Pain and suffering covers the physical pain and emotional toll of the crash and recovery. Fear, anxiety, PTSD, nightmares, and the psychological impact of knowing someone chose to drink and drive are all compensable.
Nevada also allows punitive damages when the defendant's conduct rises to oppression, fraud, or malice (NRS § 42.005). Driving drunk is strong evidence of malice or oppression. Punitive damages are capped at $300,000 if compensatory damages are under $100,000, or 3x compensatory damages if they equal or exceed $100,000.
Know the Statute of Limitations
You have two years from the date of the crash to file a personal injury lawsuit (NRS § 11.190(4)(e)). If the drunk driver killed someone, the wrongful death statute of limitations is also two years from the date of death.

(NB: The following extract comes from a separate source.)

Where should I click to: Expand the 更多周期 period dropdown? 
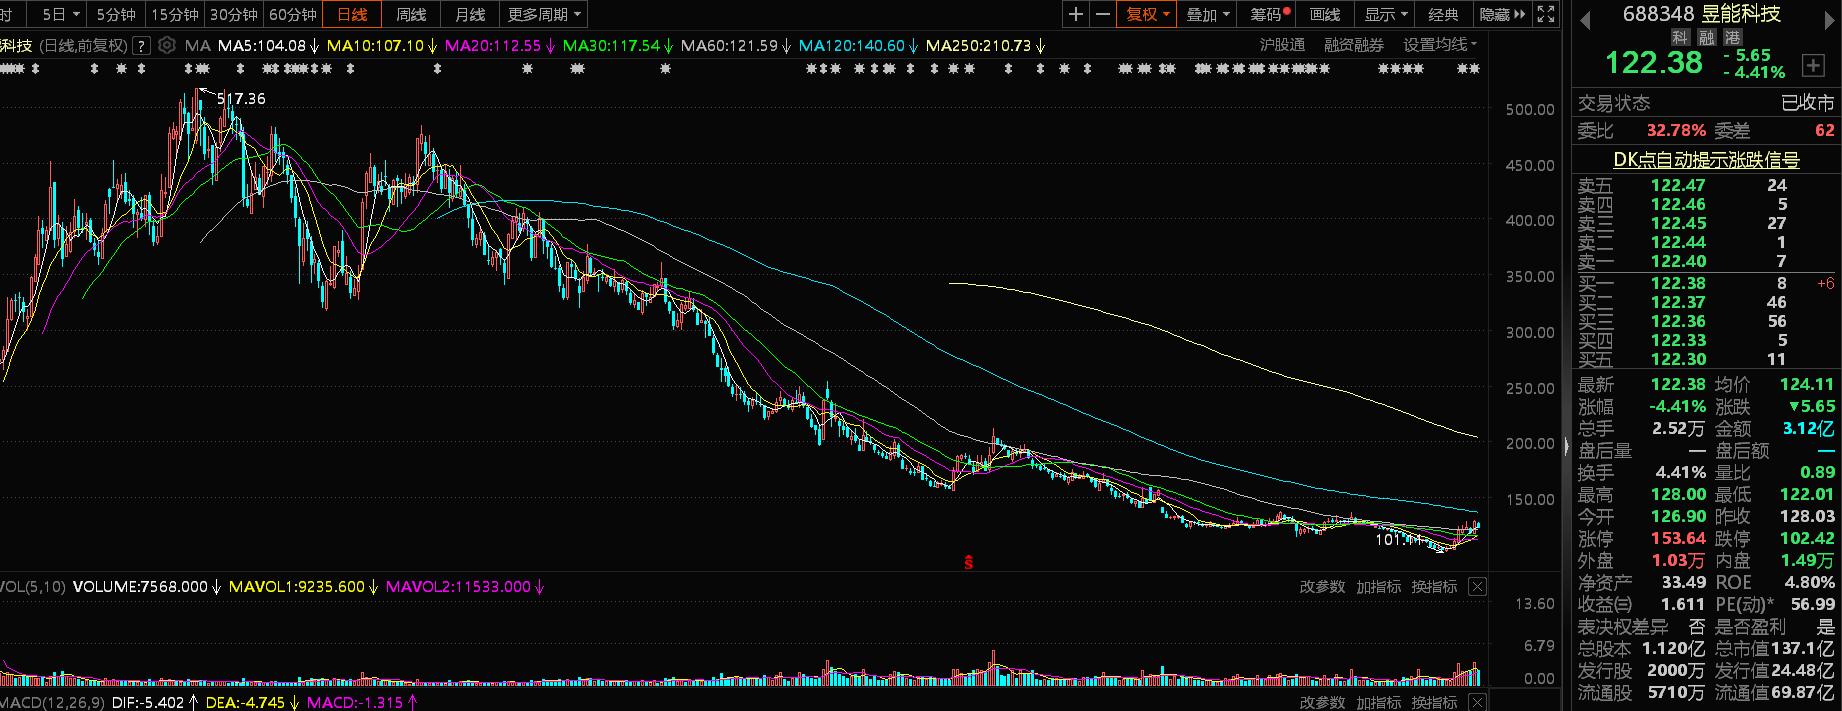pos(544,14)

Don't confuse your civil deadline with the criminal case timeline. The criminal DUI case operates on its own schedule — Nevada DUI penalties range from 2 days to 6 months jail for a first offense, up to a Category B felony for DUI causing substantial bodily harm or death. Your civil claim has its own clock, and it runs whether or not the criminal case has been resolved.
For claims against government entities — a government-owned vehicle, a poorly maintained government road — you must provide written notice within 2 years under NRS § 41.036. While this is the same timeframe as the general statute of limitations, the notice requirement is separate and failing to provide proper notice can complicate your claim.

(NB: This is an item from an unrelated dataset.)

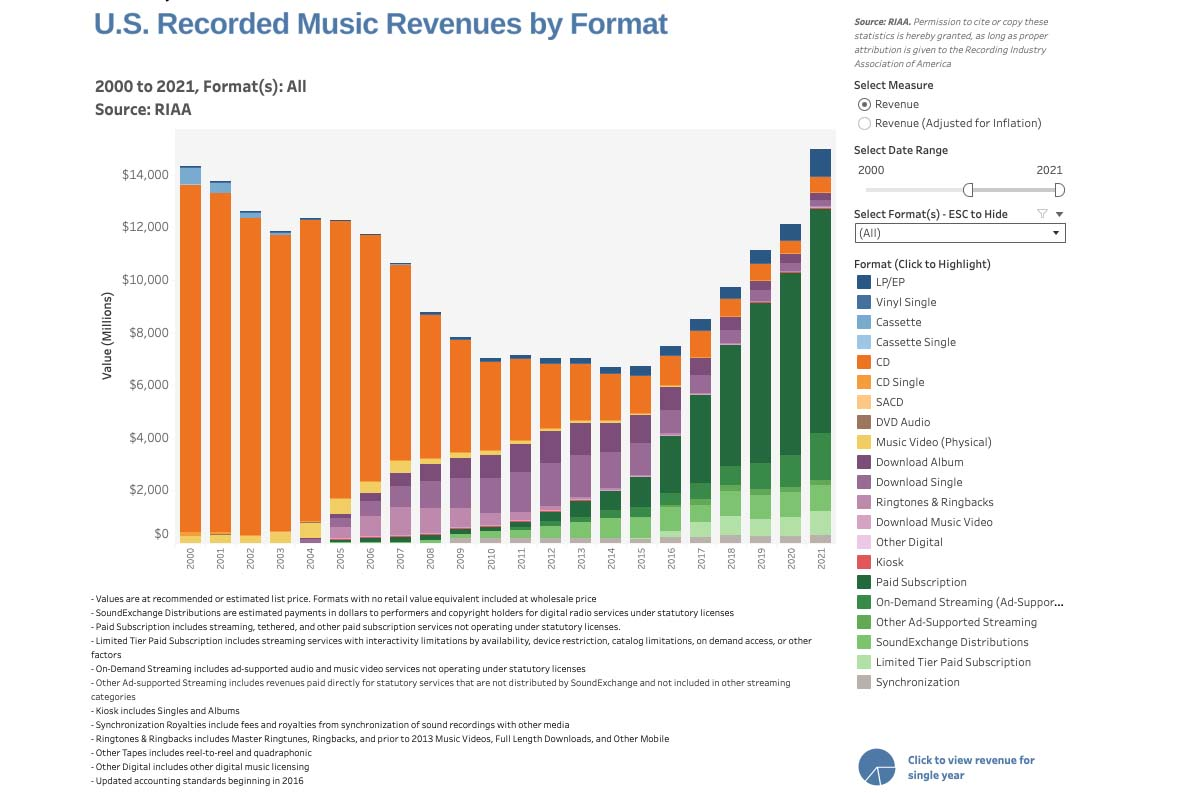The height and width of the screenshot is (793, 1189).
Task: Open the (All) format dropdown
Action: point(959,234)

Two years sounds like enough time. It's often not. Medical treatment takes months. You may not know the full extent of your injuries for a year or more. Negotiations with insurance drag on. Start the process early.
Talk to a Personal Injury Attorney
Drunk driving crash cases are among the strongest personal injury claims because liability is usually clear. But 'strong' doesn't mean 'easy.' The insurance company's job is to pay as little as possible, even when their policyholder was legally drunk behind the wheel.

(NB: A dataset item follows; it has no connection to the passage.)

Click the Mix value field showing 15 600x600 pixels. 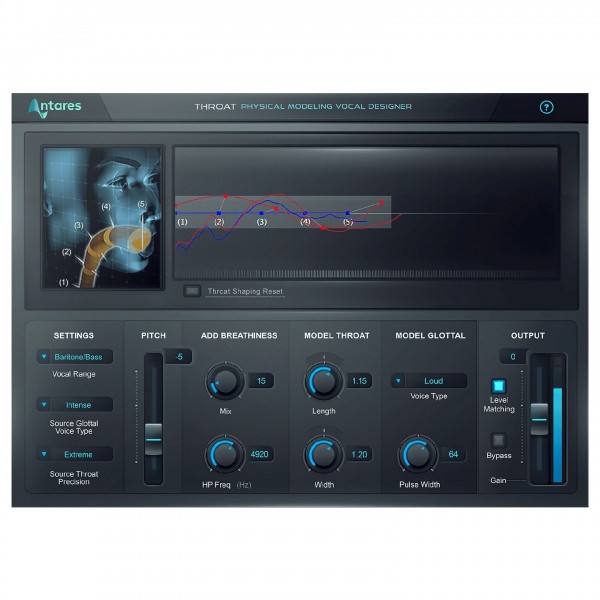pyautogui.click(x=261, y=381)
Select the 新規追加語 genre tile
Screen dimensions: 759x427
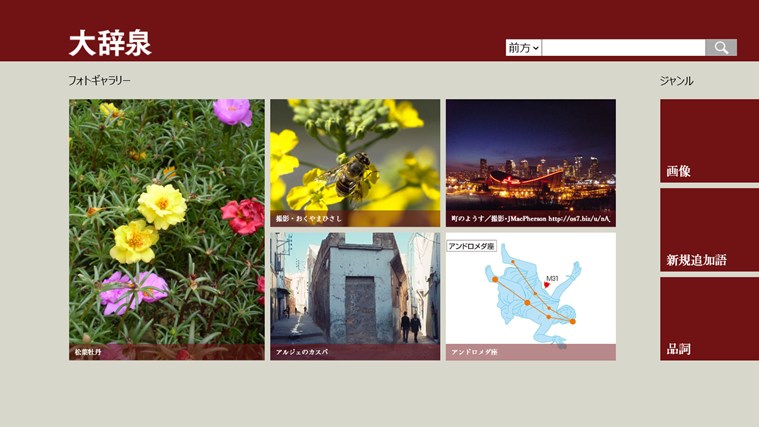tap(710, 230)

An experienced attorney can obtain the police report and BAC evidence, coordinate with the Clark County District Attorney's office on the criminal case, investigate whether punitive damages are available, calculate your full damages (including future medical needs and lost earning capacity), and negotiate with the insurance company from a position of strength.
Most personal injury attorneys in Las Vegas handle drunk driving crash cases on contingency — no upfront cost, and they only get paid if you recover money. A free consultation costs you nothing and tells you whether your case has value and what the process would look like. Cases are filed in the Eighth Judicial District Court at the Regional Justice Center, 200 Lewis Avenue in downtown Las Vegas.
If your injuries are serious, if the driver's insurance is offering a lowball settlement, or if someone was killed, don't try to handle this alone. These cases have real value, and the insurance company knows it.